Task to carry out
A faithful transcription of the entries below is required.

Given records

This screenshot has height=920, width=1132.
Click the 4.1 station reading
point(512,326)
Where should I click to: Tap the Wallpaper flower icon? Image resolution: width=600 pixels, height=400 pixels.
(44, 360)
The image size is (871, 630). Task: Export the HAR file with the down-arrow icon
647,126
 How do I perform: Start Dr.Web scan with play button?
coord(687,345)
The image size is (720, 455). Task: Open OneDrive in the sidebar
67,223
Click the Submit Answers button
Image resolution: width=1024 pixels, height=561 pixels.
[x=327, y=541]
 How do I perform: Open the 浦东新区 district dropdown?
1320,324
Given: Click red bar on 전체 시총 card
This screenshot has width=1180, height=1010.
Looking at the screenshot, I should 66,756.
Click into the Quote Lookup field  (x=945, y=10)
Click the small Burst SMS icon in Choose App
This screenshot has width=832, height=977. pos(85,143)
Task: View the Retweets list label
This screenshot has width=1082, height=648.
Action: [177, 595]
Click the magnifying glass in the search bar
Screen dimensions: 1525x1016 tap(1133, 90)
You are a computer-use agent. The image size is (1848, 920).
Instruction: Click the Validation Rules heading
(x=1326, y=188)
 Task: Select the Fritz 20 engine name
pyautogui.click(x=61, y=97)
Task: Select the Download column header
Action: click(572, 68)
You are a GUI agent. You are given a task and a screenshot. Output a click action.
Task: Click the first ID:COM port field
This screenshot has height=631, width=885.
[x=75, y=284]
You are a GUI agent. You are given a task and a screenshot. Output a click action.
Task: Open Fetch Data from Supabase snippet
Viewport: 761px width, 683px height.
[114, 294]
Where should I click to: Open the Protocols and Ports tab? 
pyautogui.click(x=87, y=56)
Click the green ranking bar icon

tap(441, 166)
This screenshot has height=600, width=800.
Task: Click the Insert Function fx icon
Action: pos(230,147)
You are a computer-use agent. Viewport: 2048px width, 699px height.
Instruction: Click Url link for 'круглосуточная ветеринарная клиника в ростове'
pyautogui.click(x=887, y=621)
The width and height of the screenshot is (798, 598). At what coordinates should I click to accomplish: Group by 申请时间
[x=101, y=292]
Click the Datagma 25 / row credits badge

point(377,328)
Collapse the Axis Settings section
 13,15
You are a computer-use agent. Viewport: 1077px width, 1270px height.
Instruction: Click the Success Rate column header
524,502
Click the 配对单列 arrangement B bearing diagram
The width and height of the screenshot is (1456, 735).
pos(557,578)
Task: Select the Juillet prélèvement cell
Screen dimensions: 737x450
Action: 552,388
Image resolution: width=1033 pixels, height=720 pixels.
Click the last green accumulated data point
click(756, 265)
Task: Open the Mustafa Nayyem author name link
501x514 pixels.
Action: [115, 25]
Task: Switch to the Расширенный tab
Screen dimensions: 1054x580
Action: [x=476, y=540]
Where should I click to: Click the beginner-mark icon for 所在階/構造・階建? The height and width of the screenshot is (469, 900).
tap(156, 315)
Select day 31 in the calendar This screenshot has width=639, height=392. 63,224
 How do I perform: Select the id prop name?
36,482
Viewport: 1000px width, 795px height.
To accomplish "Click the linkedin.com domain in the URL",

Answer space
This screenshot has height=920, width=1132.
Click the 4.1 station reading
point(512,326)
Where should I click to: Tap the Wallpaper flower icon? Image resolution: width=600 pixels, height=400 pixels.
(44, 360)
The image size is (871, 630). Task: Export the HAR file with the down-arrow icon
647,126
 How do I perform: Start Dr.Web scan with play button?
coord(687,345)
The image size is (720, 455). Task: Open OneDrive in the sidebar
67,223
Click the Submit Answers button
Image resolution: width=1024 pixels, height=561 pixels.
[x=327, y=541]
 How do I perform: Open the 浦东新区 district dropdown?
1320,324
Given: Click red bar on 전체 시총 card
This screenshot has width=1180, height=1010.
Looking at the screenshot, I should 66,756.
Click into the Quote Lookup field  (x=945, y=10)
Click the small Burst SMS icon in Choose App
This screenshot has width=832, height=977. pos(85,143)
Task: View the Retweets list label
This screenshot has width=1082, height=648.
Action: [177, 595]
Click the magnifying glass in the search bar
Screen dimensions: 1525x1016 tap(1133, 90)
You are a computer-use agent. The image size is (1848, 920).
Instruction: Click the Validation Rules heading
(x=1326, y=188)
 Task: Select the Fritz 20 engine name
pyautogui.click(x=61, y=97)
Task: Select the Download column header
Action: click(572, 68)
You are a GUI agent. You are given a task and a screenshot. Output a click action.
Task: Click the first ID:COM port field
This screenshot has height=631, width=885.
[x=75, y=284]
You are a GUI agent. You are given a task and a screenshot. Output a click action.
Task: Open Fetch Data from Supabase snippet
Viewport: 761px width, 683px height.
[114, 294]
Where should I click to: Open the Protocols and Ports tab? 
pyautogui.click(x=87, y=56)
Click the green ranking bar icon

tap(441, 166)
This screenshot has height=600, width=800.
Task: Click the Insert Function fx icon
Action: pos(230,147)
You are a computer-use agent. Viewport: 2048px width, 699px height.
Instruction: Click Url link for 'круглосуточная ветеринарная клиника в ростове'
pyautogui.click(x=887, y=621)
The width and height of the screenshot is (798, 598). At what coordinates should I click to accomplish: Group by 申请时间
[x=101, y=292]
Click the Datagma 25 / row credits badge

point(377,328)
Collapse the Axis Settings section
 13,15
You are a computer-use agent. Viewport: 1077px width, 1270px height.
Instruction: Click the Success Rate column header
524,502
Click the 配对单列 arrangement B bearing diagram
The width and height of the screenshot is (1456, 735).
pos(557,578)
Task: Select the Juillet prélèvement cell
Screen dimensions: 737x450
Action: 552,388
Image resolution: width=1033 pixels, height=720 pixels.
Click the last green accumulated data point
click(756, 265)
Task: Open the Mustafa Nayyem author name link
501x514 pixels.
Action: [115, 25]
Task: Switch to the Расширенный tab
Screen dimensions: 1054x580
Action: [x=476, y=540]
Where should I click to: Click the beginner-mark icon for 所在階/構造・階建? The height and width of the screenshot is (469, 900).
tap(156, 315)
Select day 31 in the calendar This screenshot has width=639, height=392. 63,224
 How do I perform: Select the id prop name?
36,482
Viewport: 1000px width, 795px height.
To accomplish "Click the linkedin.com domain in the URL",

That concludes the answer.